Despite the cultural differences, getting quality rest is universally important to all humans. Sleep has a direct impact on our mental and physical health, so it’s important to establish good sleep habits and stick with them.
Global events like World Sleep Day, which falls on March 18 this year, can help us all remember why sleep is so important by educating us on how to prioritize sleep hygiene and improve our overall health — no matter how, where, or when we sleep.
World Sleep Day is an annual celebration of sleep. Through various worldwide events hosted by volunteers, World Sleep Day puts a spotlight on important sleep-related issues and educates people about sleep health. It also raises awareness about the habits of modern life that can compromise sleep health and aims to reduce common sleep problems like insomnia or chronic tiredness.
We all sleep, but it’s not a standardized process among all cultures.

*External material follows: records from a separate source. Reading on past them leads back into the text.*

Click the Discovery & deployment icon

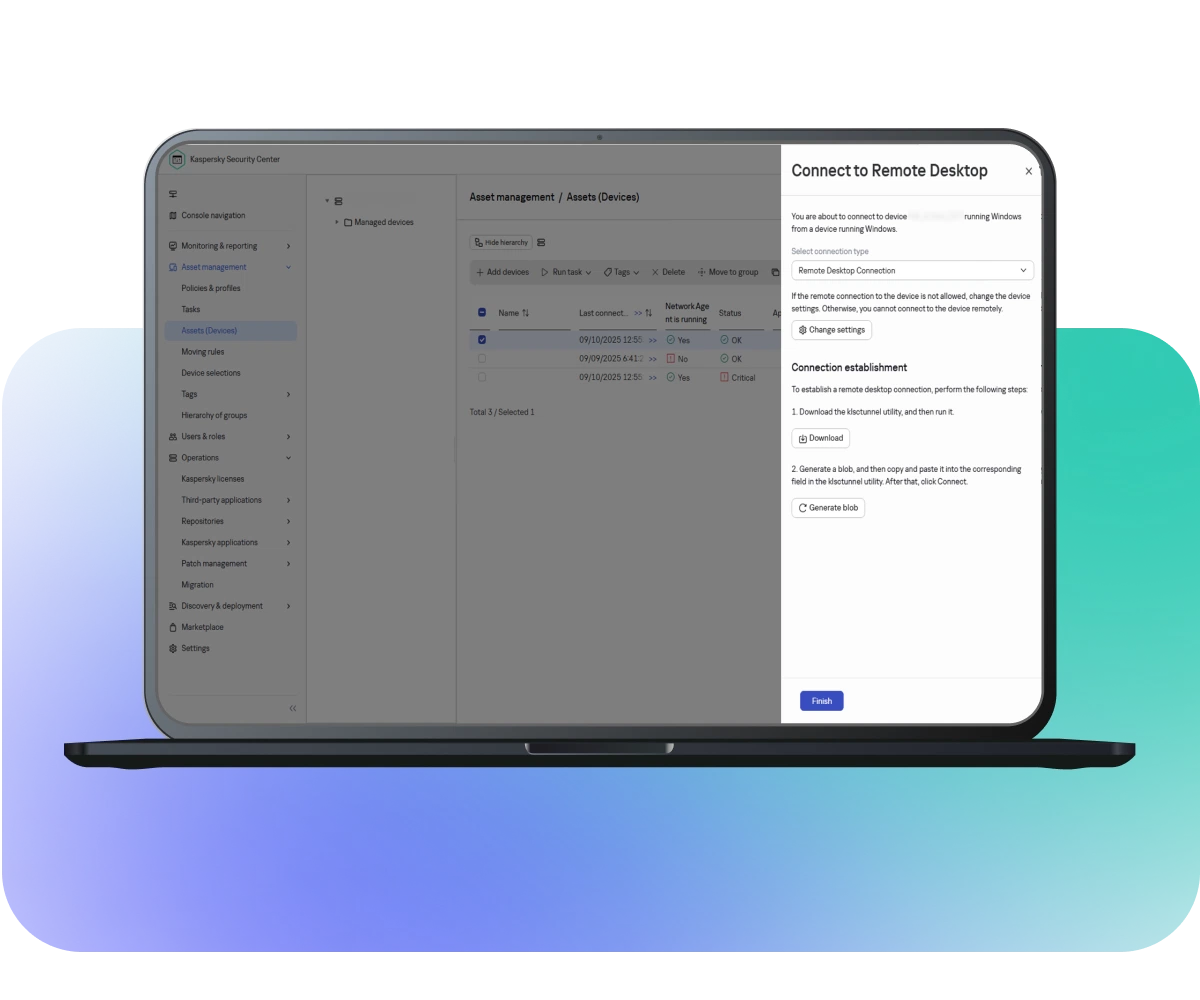pyautogui.click(x=173, y=606)
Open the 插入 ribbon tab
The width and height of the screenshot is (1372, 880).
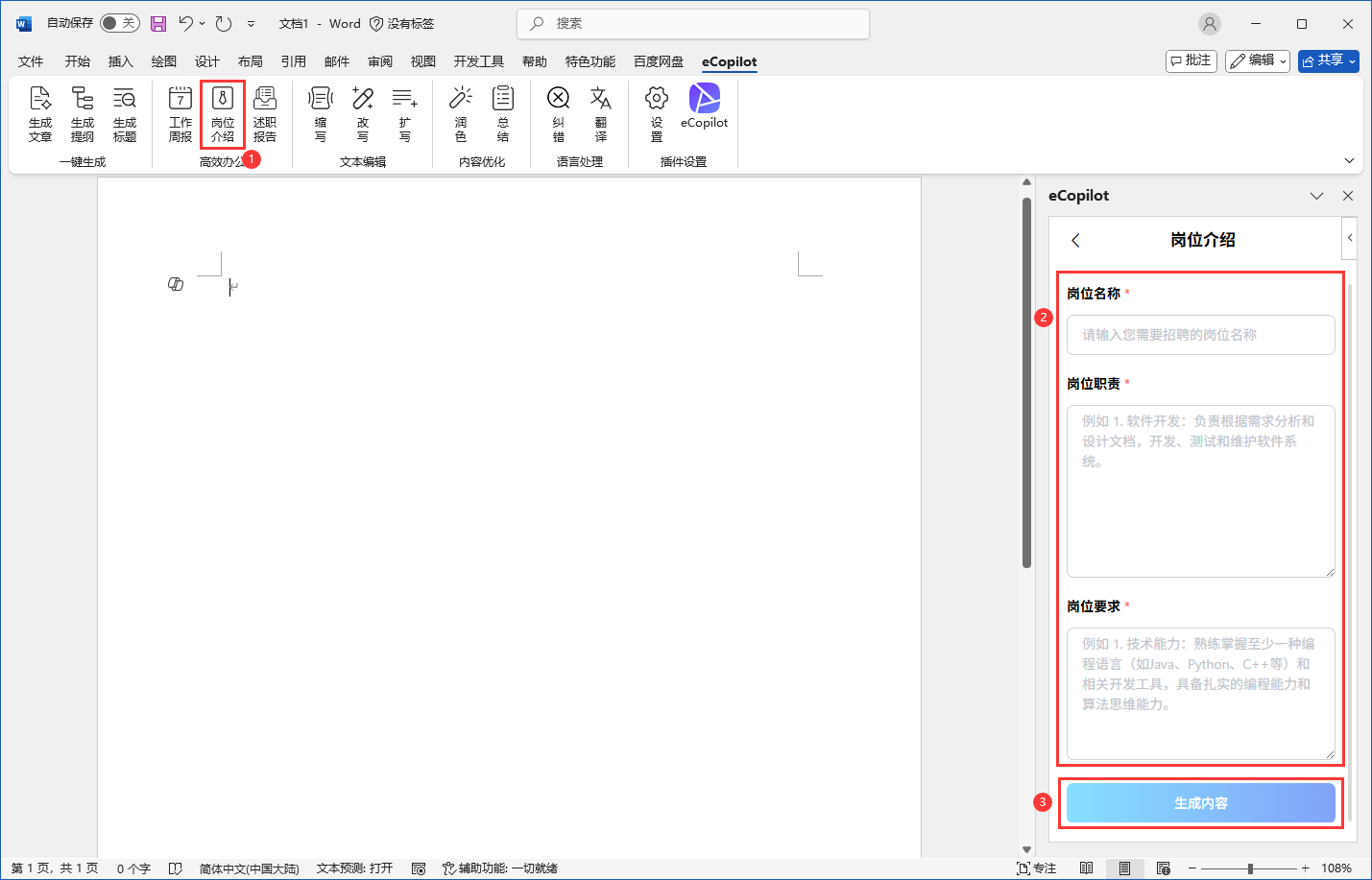click(x=120, y=61)
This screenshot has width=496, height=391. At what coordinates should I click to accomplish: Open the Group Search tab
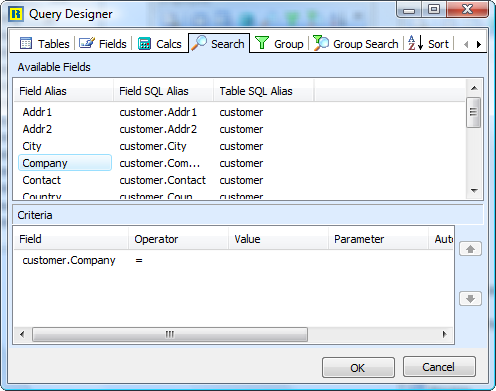pyautogui.click(x=356, y=44)
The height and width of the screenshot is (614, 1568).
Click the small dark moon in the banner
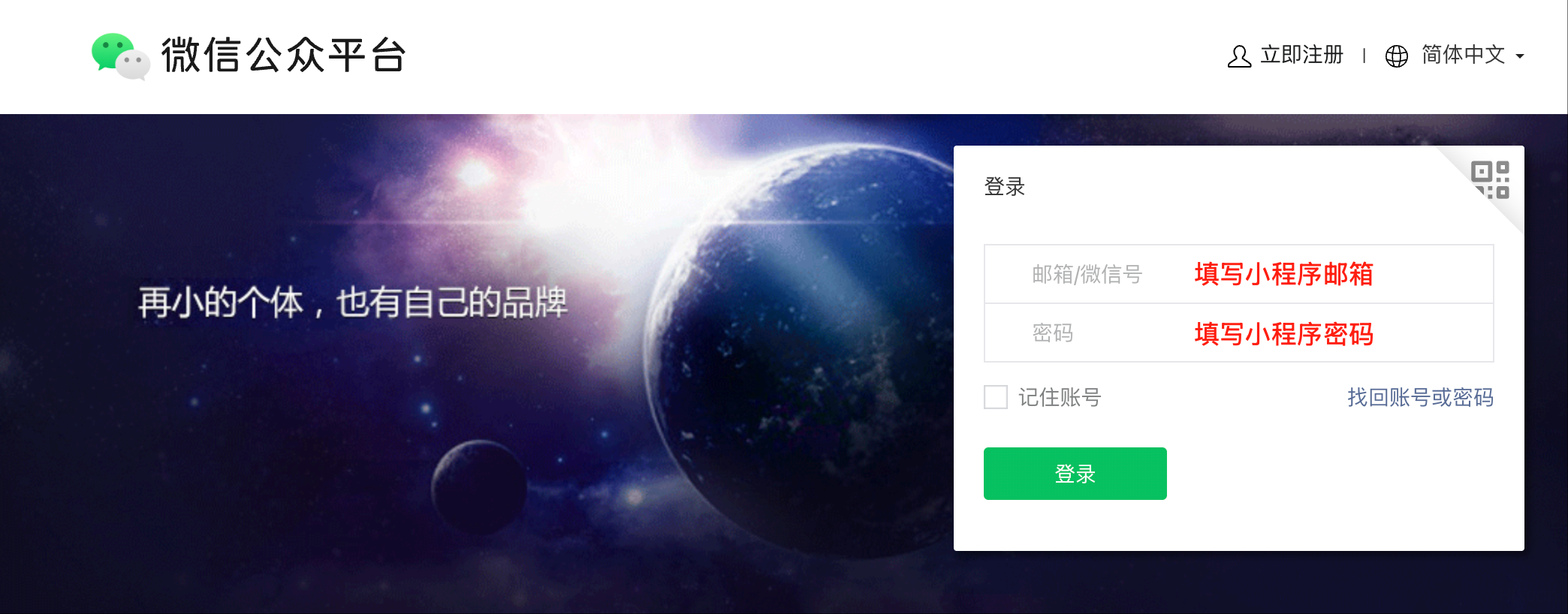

From the time of the day we sleep to the types of beds we sleep in, sleeping habits vary greatly around the world. Let’s look at some of the fascinating differences between the ways we sleep here in America versus other countries across the globe.
In America, we tend to head to bed long after the sun goes down. Easy access to technology and things like Instagram and Netflix often play a role in our late-night habits. They tend to keep us up later than we planned and contribute to chronic sleep deprivation and poor quality sleep. In Western countries like the U.S., we also prioritize productivity over rest, which can result in chronically tired people who work long or late hours and rise early to get back to work.
Americans typically sleep on mattresses, many of which are designed or customized to promote a good night’s rest, such as Sleep Number beds or smart beds.
In the U.S., sleep is considered a relatively private endeavor. While it’s customary for couples to sleep together, and co-sleeping with children is somewhat common, surveys show many couples would prefer separate beds, and kids tend to sleep on their own from a young age too.
The availability of artificial light plays is a major factor when it comes to sleep in other nations. For example, in countries where electricity is not widely available, people may go to bed when the sun goes down and wake when it rises. Systematic cycles of sleep aren’t the norm in all cultures either. Some tribes in Botswana simply sleep when they feel like it, whether it’s during the day, the afternoon, or at night.
Additionally, instead of prioritizing work, as we tend to do here in America, many other cultures find spending time with family, resting, and recharging to be more important. For instance, in some Asian countries, it’s common for toddlers to go to bed at 10 or 11 p.m., so parents can spend more time with their children after work.
Many people groups across the world also view sleeping as an opportunity for closeness and bonding. Co-sleeping is common in many parts of Latin America, Asia, and Africa. Environmental factors and living spaces also play a role in the decision to co-sleep. In warm regions, for example, co-sleeping might be common because parents and children can sleep without the potential safety risk of loose blankets or sheets. Germans who share a bed typically have their own blankets, preventing any blanket hogging issues.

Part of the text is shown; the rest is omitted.